Similarly, other factors need to be considered: the actual amount of sunscreen applied, the vastness of the ocean, and marine currents. The most severe threats to the marine ecosystem are, for example, climate change with an increase in water temperature. Several researchers thus state that the damage caused by sunscreens to corals is negligible. The available studies on the impact of oxybenzone on coral decline are limited and non-repetitive. Benzophenone-3 would also harm the growth and ongoing photosynthetic processes of green algae, and its presence could also threaten the health of aquatic fauna.

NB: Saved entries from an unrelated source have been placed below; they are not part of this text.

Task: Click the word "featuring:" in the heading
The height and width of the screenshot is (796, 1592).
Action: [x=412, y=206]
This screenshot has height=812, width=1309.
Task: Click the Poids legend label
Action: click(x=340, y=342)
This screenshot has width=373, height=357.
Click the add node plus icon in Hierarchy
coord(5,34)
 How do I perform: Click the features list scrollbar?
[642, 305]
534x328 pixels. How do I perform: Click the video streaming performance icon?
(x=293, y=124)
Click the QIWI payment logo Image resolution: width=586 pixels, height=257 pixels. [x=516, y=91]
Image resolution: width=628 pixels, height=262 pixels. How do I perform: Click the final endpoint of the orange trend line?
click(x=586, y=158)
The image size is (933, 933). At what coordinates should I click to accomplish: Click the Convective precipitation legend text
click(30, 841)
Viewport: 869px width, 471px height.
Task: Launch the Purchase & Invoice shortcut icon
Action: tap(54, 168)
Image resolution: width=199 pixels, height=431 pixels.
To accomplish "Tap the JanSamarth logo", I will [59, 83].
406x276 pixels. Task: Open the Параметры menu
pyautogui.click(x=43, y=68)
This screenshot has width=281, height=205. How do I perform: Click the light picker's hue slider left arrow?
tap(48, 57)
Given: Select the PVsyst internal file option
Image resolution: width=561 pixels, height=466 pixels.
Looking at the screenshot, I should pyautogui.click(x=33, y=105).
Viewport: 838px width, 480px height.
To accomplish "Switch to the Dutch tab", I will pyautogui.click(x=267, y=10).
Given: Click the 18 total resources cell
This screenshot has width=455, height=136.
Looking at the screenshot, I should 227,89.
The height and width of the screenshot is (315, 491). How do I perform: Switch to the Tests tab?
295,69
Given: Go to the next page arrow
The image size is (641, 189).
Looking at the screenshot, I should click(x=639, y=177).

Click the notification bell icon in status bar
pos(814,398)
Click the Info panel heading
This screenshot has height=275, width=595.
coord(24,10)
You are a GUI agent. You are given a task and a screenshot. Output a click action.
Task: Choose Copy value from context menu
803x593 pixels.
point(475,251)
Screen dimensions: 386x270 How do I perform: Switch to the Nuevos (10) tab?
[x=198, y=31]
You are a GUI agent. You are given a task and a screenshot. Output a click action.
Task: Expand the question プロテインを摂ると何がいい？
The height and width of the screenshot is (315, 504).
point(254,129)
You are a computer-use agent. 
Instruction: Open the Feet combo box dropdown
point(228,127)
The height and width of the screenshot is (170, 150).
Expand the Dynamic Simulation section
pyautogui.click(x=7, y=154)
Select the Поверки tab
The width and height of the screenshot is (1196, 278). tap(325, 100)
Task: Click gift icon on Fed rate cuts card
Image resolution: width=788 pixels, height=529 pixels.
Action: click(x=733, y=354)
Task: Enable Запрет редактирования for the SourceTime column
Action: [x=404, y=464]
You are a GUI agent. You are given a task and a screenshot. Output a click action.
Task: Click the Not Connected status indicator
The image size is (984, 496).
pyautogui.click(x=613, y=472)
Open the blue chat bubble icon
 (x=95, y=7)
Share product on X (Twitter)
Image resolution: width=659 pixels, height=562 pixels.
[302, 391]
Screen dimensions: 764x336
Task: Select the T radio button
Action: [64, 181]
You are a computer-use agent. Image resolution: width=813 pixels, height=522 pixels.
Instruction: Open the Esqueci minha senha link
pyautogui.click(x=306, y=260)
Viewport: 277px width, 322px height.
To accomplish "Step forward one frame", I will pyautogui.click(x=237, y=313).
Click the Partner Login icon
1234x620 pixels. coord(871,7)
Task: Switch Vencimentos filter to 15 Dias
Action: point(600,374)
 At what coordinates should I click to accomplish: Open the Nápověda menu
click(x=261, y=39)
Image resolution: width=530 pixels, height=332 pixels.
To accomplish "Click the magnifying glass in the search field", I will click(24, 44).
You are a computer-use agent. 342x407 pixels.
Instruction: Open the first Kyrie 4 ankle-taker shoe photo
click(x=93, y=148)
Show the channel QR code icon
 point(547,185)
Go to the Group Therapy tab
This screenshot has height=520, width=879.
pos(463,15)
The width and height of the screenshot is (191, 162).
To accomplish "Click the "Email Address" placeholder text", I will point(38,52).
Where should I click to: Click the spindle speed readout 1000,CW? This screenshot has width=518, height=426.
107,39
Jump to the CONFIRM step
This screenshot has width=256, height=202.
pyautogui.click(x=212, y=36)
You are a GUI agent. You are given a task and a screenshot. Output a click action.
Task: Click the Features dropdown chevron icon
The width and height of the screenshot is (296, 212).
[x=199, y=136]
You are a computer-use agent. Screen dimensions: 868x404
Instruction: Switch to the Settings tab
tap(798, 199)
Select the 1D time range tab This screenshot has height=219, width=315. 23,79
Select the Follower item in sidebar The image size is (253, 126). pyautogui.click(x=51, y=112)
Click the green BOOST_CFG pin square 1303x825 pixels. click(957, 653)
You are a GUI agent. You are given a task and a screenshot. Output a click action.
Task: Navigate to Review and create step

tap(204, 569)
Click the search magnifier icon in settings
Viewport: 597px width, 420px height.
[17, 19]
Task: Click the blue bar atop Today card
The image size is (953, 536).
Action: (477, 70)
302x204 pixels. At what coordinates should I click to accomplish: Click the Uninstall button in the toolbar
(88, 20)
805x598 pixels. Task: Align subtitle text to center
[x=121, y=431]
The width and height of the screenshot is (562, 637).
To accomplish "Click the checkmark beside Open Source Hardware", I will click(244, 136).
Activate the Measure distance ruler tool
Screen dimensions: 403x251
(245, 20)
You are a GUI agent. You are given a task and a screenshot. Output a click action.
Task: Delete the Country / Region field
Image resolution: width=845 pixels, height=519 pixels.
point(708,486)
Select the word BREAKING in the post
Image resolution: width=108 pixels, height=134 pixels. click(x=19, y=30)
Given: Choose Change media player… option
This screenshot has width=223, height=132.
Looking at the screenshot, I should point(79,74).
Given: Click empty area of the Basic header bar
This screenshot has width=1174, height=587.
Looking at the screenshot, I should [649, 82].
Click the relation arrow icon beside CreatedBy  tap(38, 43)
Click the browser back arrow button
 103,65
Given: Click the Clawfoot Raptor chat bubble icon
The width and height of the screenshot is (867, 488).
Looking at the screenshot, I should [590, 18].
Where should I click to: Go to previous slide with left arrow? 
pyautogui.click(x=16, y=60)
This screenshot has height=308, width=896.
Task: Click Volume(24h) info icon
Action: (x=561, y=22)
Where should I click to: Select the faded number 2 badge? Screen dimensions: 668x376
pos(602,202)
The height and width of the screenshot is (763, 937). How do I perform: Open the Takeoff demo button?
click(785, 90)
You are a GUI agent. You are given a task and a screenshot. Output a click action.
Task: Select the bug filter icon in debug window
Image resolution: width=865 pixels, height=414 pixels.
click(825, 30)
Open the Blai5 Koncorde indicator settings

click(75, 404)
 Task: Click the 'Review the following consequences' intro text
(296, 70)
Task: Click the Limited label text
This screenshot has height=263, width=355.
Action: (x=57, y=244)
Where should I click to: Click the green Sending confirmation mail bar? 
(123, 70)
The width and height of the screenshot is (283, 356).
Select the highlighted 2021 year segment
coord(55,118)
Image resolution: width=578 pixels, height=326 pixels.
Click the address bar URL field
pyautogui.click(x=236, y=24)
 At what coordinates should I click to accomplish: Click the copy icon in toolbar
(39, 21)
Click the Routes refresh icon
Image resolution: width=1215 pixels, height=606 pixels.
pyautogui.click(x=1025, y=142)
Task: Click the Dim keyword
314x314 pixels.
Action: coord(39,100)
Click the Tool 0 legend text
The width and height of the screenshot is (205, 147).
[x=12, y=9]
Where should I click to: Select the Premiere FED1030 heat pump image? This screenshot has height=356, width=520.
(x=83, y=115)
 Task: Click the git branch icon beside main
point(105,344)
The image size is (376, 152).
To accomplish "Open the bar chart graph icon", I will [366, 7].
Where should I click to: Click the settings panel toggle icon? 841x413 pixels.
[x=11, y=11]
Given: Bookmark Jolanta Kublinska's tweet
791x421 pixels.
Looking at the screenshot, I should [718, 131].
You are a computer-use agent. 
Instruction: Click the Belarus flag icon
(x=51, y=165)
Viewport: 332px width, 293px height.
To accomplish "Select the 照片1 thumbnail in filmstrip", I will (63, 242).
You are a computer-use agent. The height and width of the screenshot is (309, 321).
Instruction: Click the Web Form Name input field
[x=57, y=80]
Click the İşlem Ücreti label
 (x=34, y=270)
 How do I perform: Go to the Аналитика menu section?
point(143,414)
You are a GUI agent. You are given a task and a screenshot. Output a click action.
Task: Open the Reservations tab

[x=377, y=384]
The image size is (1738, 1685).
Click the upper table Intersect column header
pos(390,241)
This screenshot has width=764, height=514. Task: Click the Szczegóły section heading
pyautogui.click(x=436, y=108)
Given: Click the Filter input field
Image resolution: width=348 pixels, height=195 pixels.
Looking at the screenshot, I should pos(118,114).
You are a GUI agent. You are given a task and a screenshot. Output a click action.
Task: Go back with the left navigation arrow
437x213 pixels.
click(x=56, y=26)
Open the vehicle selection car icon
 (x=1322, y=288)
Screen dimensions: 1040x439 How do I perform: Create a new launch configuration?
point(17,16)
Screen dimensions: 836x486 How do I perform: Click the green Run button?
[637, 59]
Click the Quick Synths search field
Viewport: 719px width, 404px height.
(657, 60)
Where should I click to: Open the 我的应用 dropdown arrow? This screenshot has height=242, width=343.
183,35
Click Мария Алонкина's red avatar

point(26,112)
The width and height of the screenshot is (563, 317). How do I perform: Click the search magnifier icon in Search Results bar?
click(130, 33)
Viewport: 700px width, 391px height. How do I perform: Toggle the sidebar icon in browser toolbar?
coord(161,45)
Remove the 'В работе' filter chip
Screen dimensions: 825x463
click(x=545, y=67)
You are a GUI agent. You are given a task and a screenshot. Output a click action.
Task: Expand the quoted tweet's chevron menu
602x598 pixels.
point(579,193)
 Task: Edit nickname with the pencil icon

Oxybenzone, an endocrine disruptor?

Recent studies have reported oestrogenic-like activity in vitro on cells and in vivo on rats/zebrafish of BP-3. Apparently, it would have an acute effect on endogenous reproductive hormone levels in humans and would interfere with the functioning of the endocrine system (hypothalamic-pituitary-gonadal axis), thus potentially affecting human health, following topical application.

This potential biological effect was first published in a study by LICHTENSTEIGER W. & co., where they demonstrated a 23% increase in the size of the uterus in immature rats following oral administration of oxybenzone. Subsequent studies were conducted to determine the equivalent amount of BP-3 to be used topically in humans to achieve the cumulative amount of oxybenzone orally administered to immature rats and reproduce the observed systemic oestrogenic effect.

However, while some studies have concluded that BP-3 has potential hormone-disrupting power, others have observed no biologically significant effect on hormone levels, indicating that the amount of BP-3 absorbed is not capable of disrupting the homeostasis of endogenous reproductive hormones in humans, even with the application of a formulation containing 10% oxybenzone.

Indeed, the minor differences observed in the levels of testosterone, estradiol, and inhibin B do not appear to be linked to exposure to benzophenone-3. Faced with such contradictory results, the current data are not sufficiently legitimate to extrapolate to humans, and oxybenzone must be the subject of more in-depth studies.

Note : A study has revealed that plasma concentrations of BP-3, 24 and 96 hours after the first application of a sunscreen formula, were not significantly different, neither in men nor in women, indicating that there is no accumulation, even after several days of topical application.

Oxybenzone, an aggravating factor or a promoter of cancer development?

Recently, studies have highlighted the potentiating effects of BP-3 exposure in cancer progression. A 2008 report revealed that exposing human lung cancer cells to non-toxic concentrations of oxybenzone could induce a behavioural change in the cells towards mesenchymal phenotypes (epithelial-mesenchymal transition). This is a process that facilitates the formation of metastases, namely the ability of anoikis-resistant tumour cells to migrate and invade surrounding tissues to form secondary tumours.

Other studies have reportedly identified effects of BP-3 on mammary tumorigenesis in female mice. In other words, oxybenzone would cause an increased proliferation of tumour cells and a reduced apoptosis of tumour cells through alterations in the immune cell populations of the tumour microenvironment. In conclusion, BP-3 would have the ability to potentiate the "aggressive" behaviours of cancer cells. However, further research is needed to confirm this effect of benzophenone-3 in humans.

What are the conclusions?

The CSSC has concluded that the use of oxybenzone as a UV filter at concentrations up to 6% in sun protection products does not pose a health risk, except as a potential contact allergen. Further investigations are necessary to assess the effects of BP-3 exposure on human health and the environment, in order to have conclusive evidence.

What we do know is that benzophenone-3 provides good sun protection, and helps to prevent skin cancers, skin lesions, as well as the risks of sunburn. However, in light of these results, which are somewhat inconclusive, we prefer to err on the side of caution and have decided to exclude it from the formulation of our sunscreen products as a precautionary principle, while further studies are being conducted.